Sul fronte opposto, un sito mi racconta degli oltre 20 milioni del bilancio degli ZSC Lions, neocampioni svizzeri. D’altro canto, poco sotto inciampo in un articolo in cui si dice che quattro anni fa il Berna beneficiava di un budget di 25 milioni di franchi. Era l’anno del lockdown e dell’annullamento del campionato. La stagione precedente, gli Orsi avevano conquistato il titolo, ma da allora hanno rimediato prevalentemente delle grosse delusioni. Vuoi dire che il montante a loro disposizione sia sceso vertiginosamente ed è per questo che hanno ceduto il passo a Zugo (due volte), Ginevra-Servette, e Zurigo?

Insomma, avrei voluto costruire l’articolo sul rapporto tra denaro e successo. Missione impossibile, quasi come se avessi voluto indagare su delicatissimi segreti di Stato. Come se mi fossi imbattuto in allenatori e giocatori che si scambiano informazioni tattiche con la mano davanti alla bocca per nascondere il labiale. Nel tanto vituperato calcio italiano, trovo facilmente il salario di tutti i giocatori di serie A, nonché i bilanci (quasi sempre in rosso) di tutte le società. Se volessi sapere quanto guadagnavano Michael Spacek ad Ambrì o Markus Granlund a Lugano, dovrei rivolgermi ai diretti interessati.

In fondo si tratta di questioni private, ma di interesse pubblico, come lo sono, ad esempio, quelle di tutti i top manager, dei quali conosciamo compenso annuo e bonus. Immagino che la discrezione serva a evitare confronti interni che a volte possono risultare imbarazzanti. Un giocatore mediocre con un agente scafato potrebbe guadagnare più di un collega più forte, che ha un impresario meno astuto.

L’hockey svizzero è per contro prodigo di dati quando si tratta di magnificarne l’impatto sul pubblico. Nulla di più facile che scoprire che la nostra Lega, con i suoi 2,6 milioni di spettatori durante la Stagione regolare, è la più seguita d’Europa. E se il Berna, con la sua media di 15’490 presenze a partita, ha perso la leadership continentale a favore del Kölner Haie, abbiamo pur sempre molte altre squadre svizzere ben posizionate in classifica. Pensiamo, tanto per citare un caso, che il «povero» Ambrì-Piotta è a un solo passo dalla Top 10 europea con i suoi 6463 spettatori a partita. Oppure che lo Zurigo, dominatore della Regular Season ne ha collezionati 11’244, il Fribourg-Gottéron, secondo, 9047. Note meno liete sono quelle che risuonano per l’Hockey Club Lugano, 11esimo su scala nazionale con una media di 5071 presenze alla Cornèr Arena.

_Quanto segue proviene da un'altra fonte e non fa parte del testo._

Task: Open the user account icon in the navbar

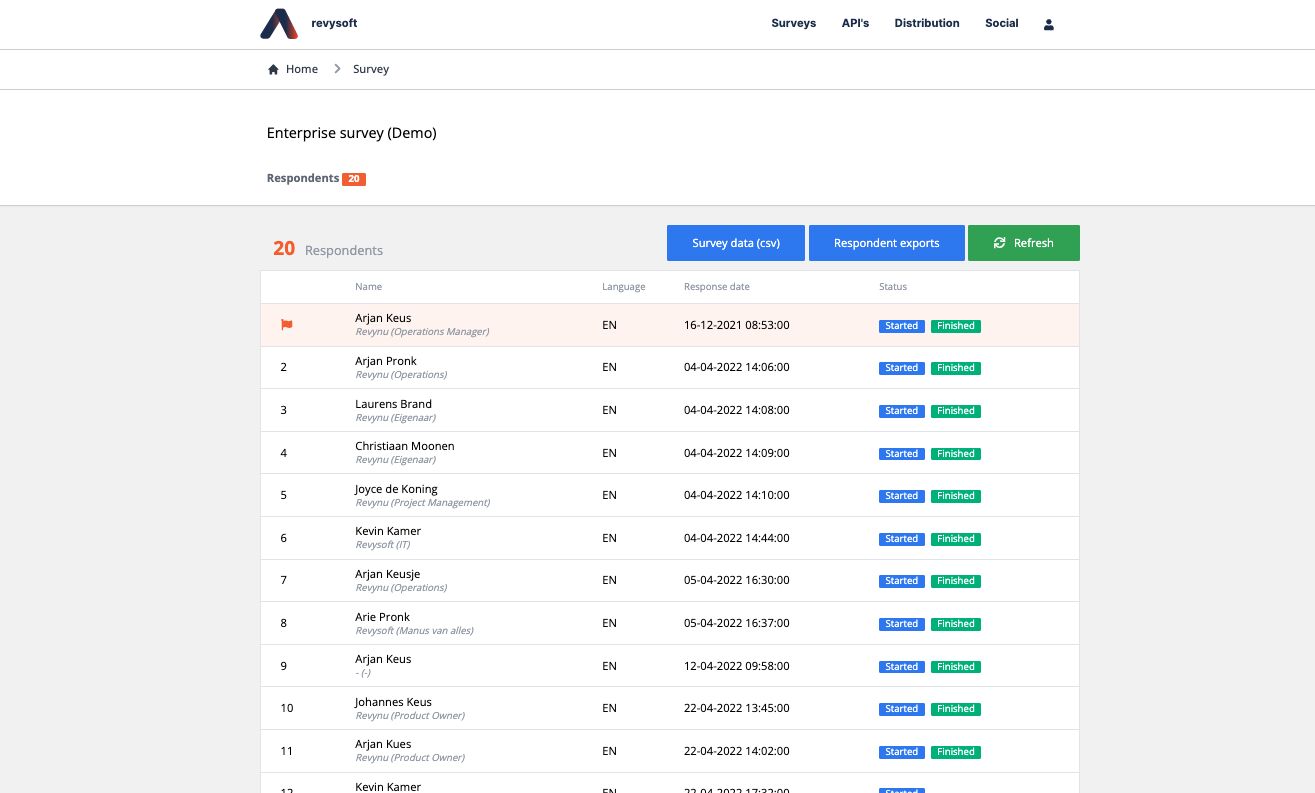Action: [1048, 24]
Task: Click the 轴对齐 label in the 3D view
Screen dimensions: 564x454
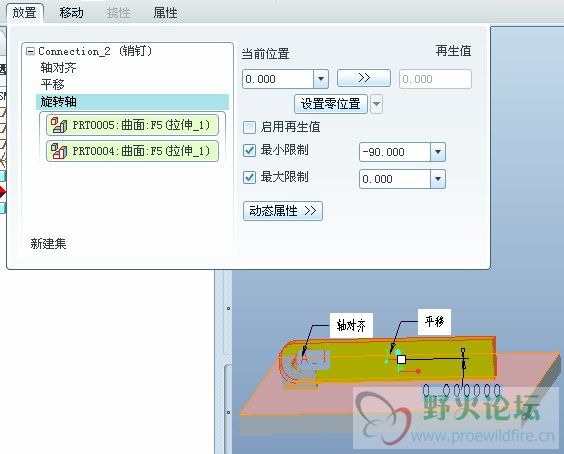Action: coord(351,325)
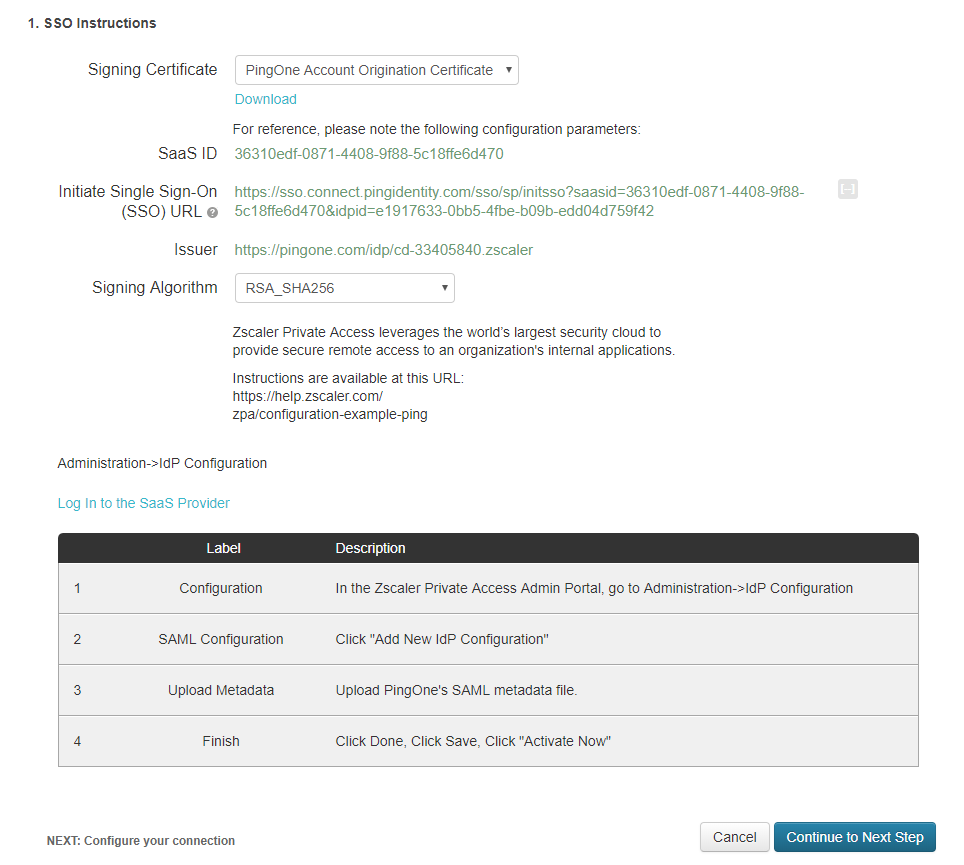Click the Download link below Signing Certificate
Image resolution: width=964 pixels, height=865 pixels.
click(x=265, y=99)
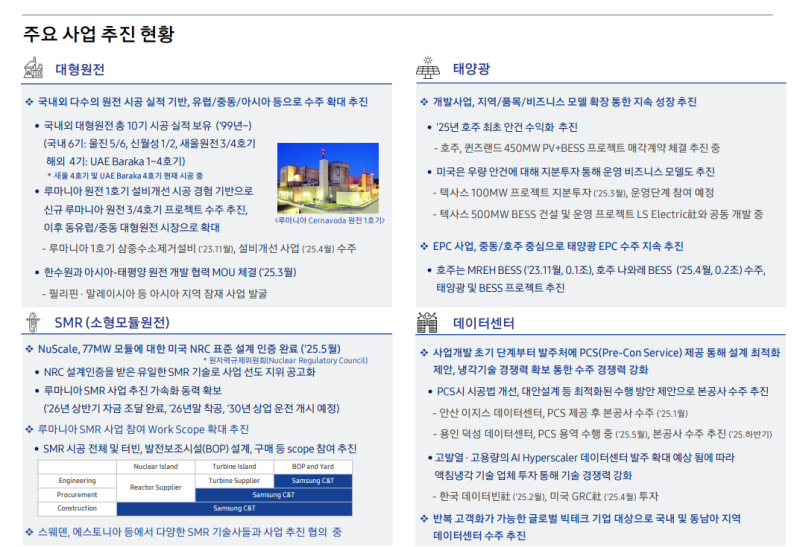The width and height of the screenshot is (800, 547).
Task: Click the 'Engineering' row label in the table
Action: (x=77, y=480)
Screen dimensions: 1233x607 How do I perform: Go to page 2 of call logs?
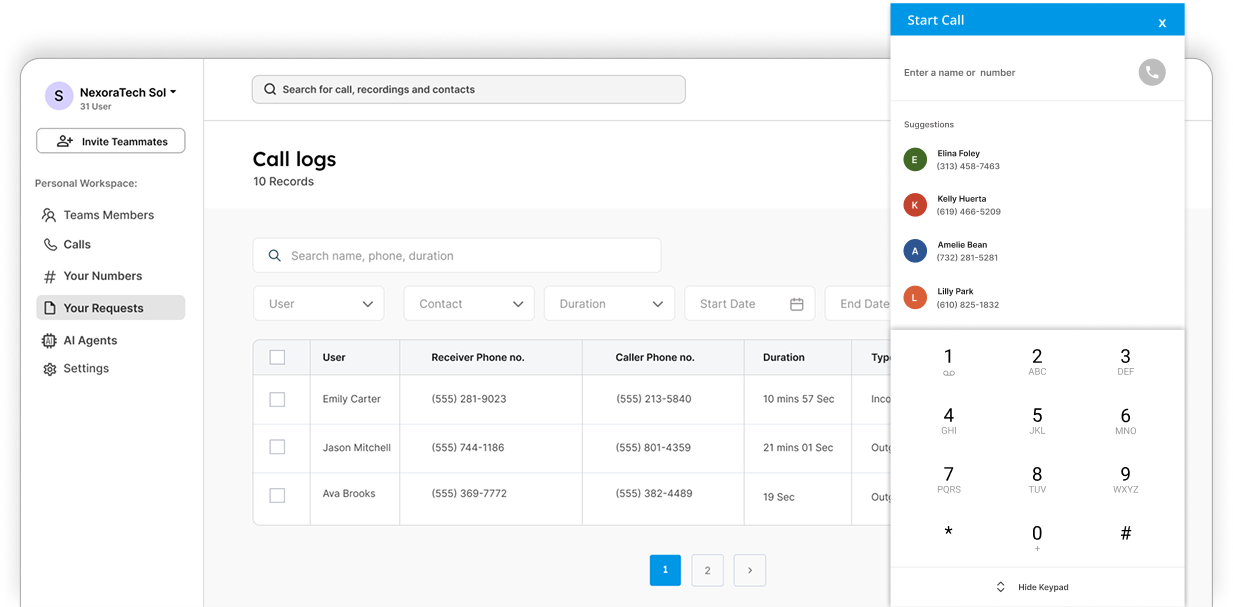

L’idea originaria di questo articolo mi era venuta pensando al fatto che il Bienne, lo scorso anno, e il Losanna questa stagione, sono giunti all’atto conclusivo dei play-off, sfiorando persino l’impresa di rivincere il titolo (per i seelanders), o di conquistarlo la prima volta, (per i vodesi). Uno scenario che potrebbe fungere da stimolo anche per le due ticinesi. Per il Lugano in primis, più abituato alla navigazione d’altura nei mari agitati dei play-off. Ma anche per i leventinesi, perché no? Vi si erano avvicinati 25 anni or sono.

Nulla vieta che l’obiettivo possa quanto meno essere vagheggiato. Se ce l’hanno fatta Bienne e Losanna, perché non alimentare speranze anche a sud delle Alpi? Questo era il mio rudimentale ragionamento. Tuttavia, dai frammenti di notizie catturate in rete, fino a prova contraria ufficiale, scopro che le due società sconfitte nelle due ultime finali, non sono molto lontane, quanto a budget, dai paperoni della Lega, Zurigo, Zugo, Berna. Ma questo non deve impedire a Lugano e Ambrì-Piotta di sognare e di perseguire obiettivi che possano sembrare eccessivamente ambiziosi.

Ci sono aspetti, nella gestione di un club sportivo, che vanno al di là delle mere questioni finanziarie. Professionalità, scelte oculate dello staff, organizzazione, spirito di gruppo, fattore mentale, strategie motivazionali, e magari anche un pizzico di fortuna, possono essere una molla capace di spingere molto in alto.